Tuesday, October 13, 2009

Airport body scanners

Manchester Airport is controversially piloting a full body scanner. The powerful x-ray scanners, already in use in the Netherlands and America, allow airport security to see weapons and the naked body (virtually)  of the person being scanned.  As well as the naked outline, the scanner also reveals breast enlargements, false limbs, piercings and a clear outline of the passenger's private parts.

Passengers are allowed to opt out of the new scanner and instead undergo the normal security procedures, which may include a 'pat down' search. 

The hotly debated issue falls into two camps.


i) It is anonymous - The person viewing the scanned images are in a remote location and cannot pair up and image with it's owner.  They will also be scanning 1000's of images a day, which increases the impersonal aspects of it.

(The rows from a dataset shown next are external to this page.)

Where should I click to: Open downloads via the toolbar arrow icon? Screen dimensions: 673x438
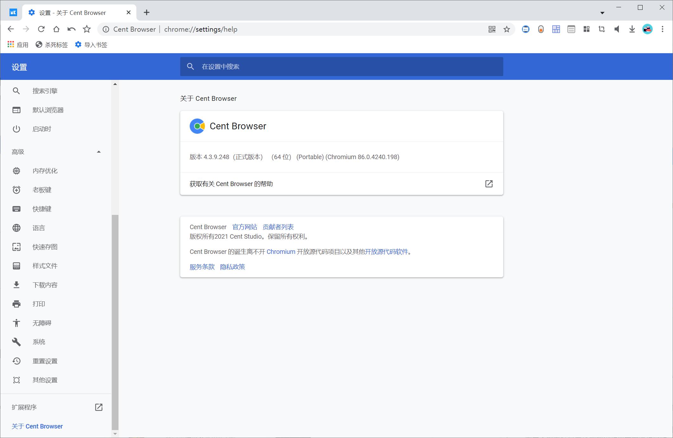point(632,29)
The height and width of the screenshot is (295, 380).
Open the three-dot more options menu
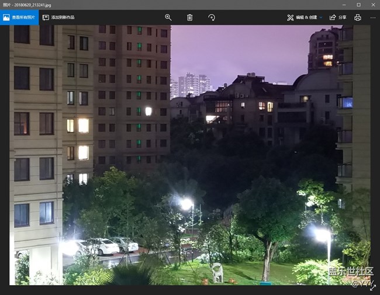tap(373, 18)
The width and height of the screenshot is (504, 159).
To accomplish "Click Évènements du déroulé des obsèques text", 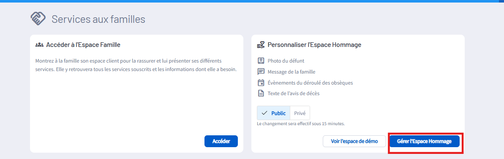I will (x=310, y=82).
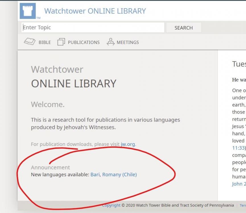This screenshot has width=246, height=213.
Task: Click the Watchtower tower logo icon
Action: 28,11
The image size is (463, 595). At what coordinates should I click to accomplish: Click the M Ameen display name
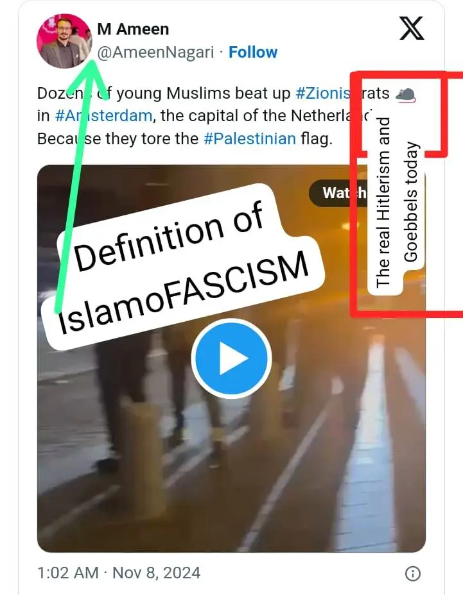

ii) It will speed up the very time intensive security procedures, because it will not be necessary to remove metal items, shoes etc.


It is an invasion of privacy - Every individual should have the right to decide who sees them naked. The scanner is optional at the moment,  but could easily become compulsory (if you want to be allowed onto a flight).

In this debate I am siding with the No's. My body is a large part of who I am. It's private.   For me, the new scanners are an anti-terrorism step too far.


Thursday, October 08, 2009

Carol Vorderman's assets

Early yesterday morning, I listened to a Carol Vorderman interview, publicising last night's Pride of Britain Awards.

During the interview, Carol talked about the bravery and/or selflessness of the award nominees. The conversation then moved to the tight dress that she wore, a dress that revealed the size and shape if her bottom. Her response made me chuckle.

“It’s huge”, she said laughingly. “All the black girls kept coming up to me and saying ‘Carol, you’ve got a black ass’. I just said thank you!”

I watched the Pride of Britain Awards (truly inspiring) and looked out for the bottom that had got Carol so much attention.

She looked great and the tight dress certainly made the best of her natural ass-ets.


Wednesday, October 07, 2009

General public interview has recently carried out it’s first detailed body image interview with a member of the general public. We are very happy to have achieved this milestone, it’s been on our ‘todo list’ for some time.
The full and very moving interview will be in published as an article on 1st November 09.
We plan to conduct additional interviews in the coming months.  If you are over 18 and have a personal ‘body beautiful’ related story, that you would like to share with others, please contact us.


Improving your childs body image

This is an excellent video, giving tips on how to help your child a) improve their own body image and b) accept themselves and others.



Monday, October 05, 2009

The 640,000 Simpsons campaign

The Government are planning to sponsor The Simpsons during the pre Christmas season. They hope the ads will confront obesity during the traditional time of excess.

The Simpsons couch will be inhabited by plasticine family (designed by Wallace and Gromit creators) scoffing junk food. The junk food is then replaced with fruit and veg.

The £640,000 campaign runs on Channel 4. Public Health Minister Gillian Merron said: "It is an engaging way to get the message to families about ways of improving their diet."

At a time when government debt is escalating at an alarming rate, can the government really justify spending such a large amount of money in this way?